— Begin Text section —

An example of permaculture garden design, built and maintained by Landscaping Solutions.
Last month I started to consider steps we might take, in lieu of top down leadership, to fashion solutions to the ‘sustainability problem’. Those in the industry looking to cut a path toward adopting fully regenerative practices have a ready sharpened tool in the form of ‘permaculture’, a system that can be applied to garden design as well as every other aspect of our lives. Permaculture design offers guidelines by which we can operate sustainably on a personal level and positively influence the actions of our clients.
Permaculture recognises the sustainability problem is rooted in the prevalence of economic models which overlook diverse, traditional and local operations in favour of monolithic global systems dependent on mass consumption of fossil fuels and resulting in cultural and environmental degradation. Permaculture eschews the global model and works to preserve and enhance the best of the existent. In short, it is the design of sustainable human habitats.

— End Text section —
— Begin Data section —

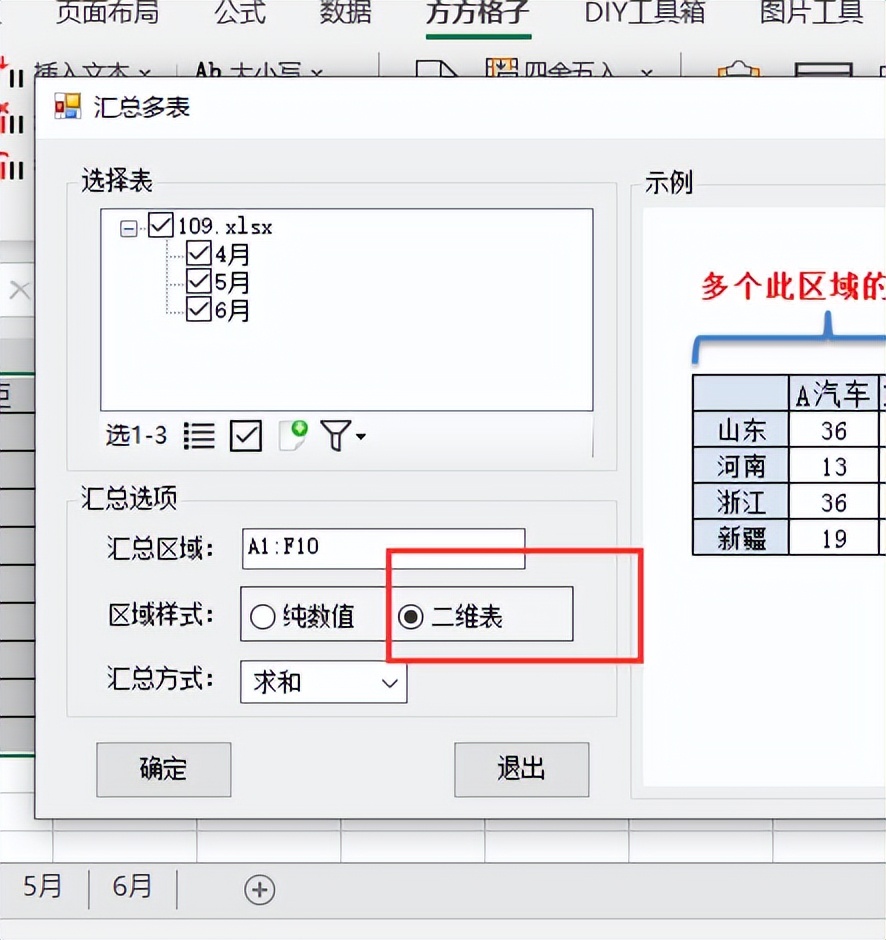This screenshot has height=940, width=886.
Task: Click the 确定 button
Action: [x=163, y=769]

— End Data section —

**Exercise 1**
Rewrite the permaculture text between "Permaculture recognises the" and "sustainable human habitats.", inclusive, replacing "global" with "worldwide".
**Exercise 2**
Extend the permaculture text with what would come next after its final sentence.

**Exercise output 1**
Permaculture recognises the sustainability problem is rooted in the prevalence of economic models which overlook diverse, traditional and local operations in favour of monolithic worldwide systems dependent on mass consumption of fossil fuels and resulting in cultural and environmental degradation. Permaculture eschews the worldwide model and works to preserve and enhance the best of the existent. In short, it is the design of sustainable human habitats.

**Exercise output 2**
Australians Bill Mollison and David Holmgren introduced the concept with their 1978 book ‘Permaculture One’. They saw the current economic system as flawed and took inspiration from the propensity of natural ecosystems toward rejuvenation. Permaculture design closely observes nature, notes the connections between its manifold elements and uses these relationships to inform its work. It is opposed to the myth of separation and the harmful ‘survival of the fittest’ concept of nature in favour of a view of the natural world as a host of symbiotic relationships and interconnected ecosystems.
The difference between ‘standard’ garden or landscape design and permaculture design lies with the lens through which the decision making process is viewed - permaculture ethics. Simply stated, these are: Earth care, people care and fair shares. These principles inform all design choices. Earth care acknowledges our dependence on a healthy planet for survival and advocates its veneration and conservation. People care recognises the physical and emotional needs of modern humanity, and looks to utilise technology and intelligent design to avoid problems that made formerly sustainable modes of living untenable. Fair shares asserts the finite nature of the Earth, the need to establish limits to human consumption and balanced distributions of ‘wealth’.
Much modern garden and landscape design revolves around making things pretty rather than useful. Many plans please the eye but lack technical detail or practical function. We should not reject the aesthetic; rather, this aspect should flow naturally from a meticulously researched and beautifully realised design. Permaculture is all about the details.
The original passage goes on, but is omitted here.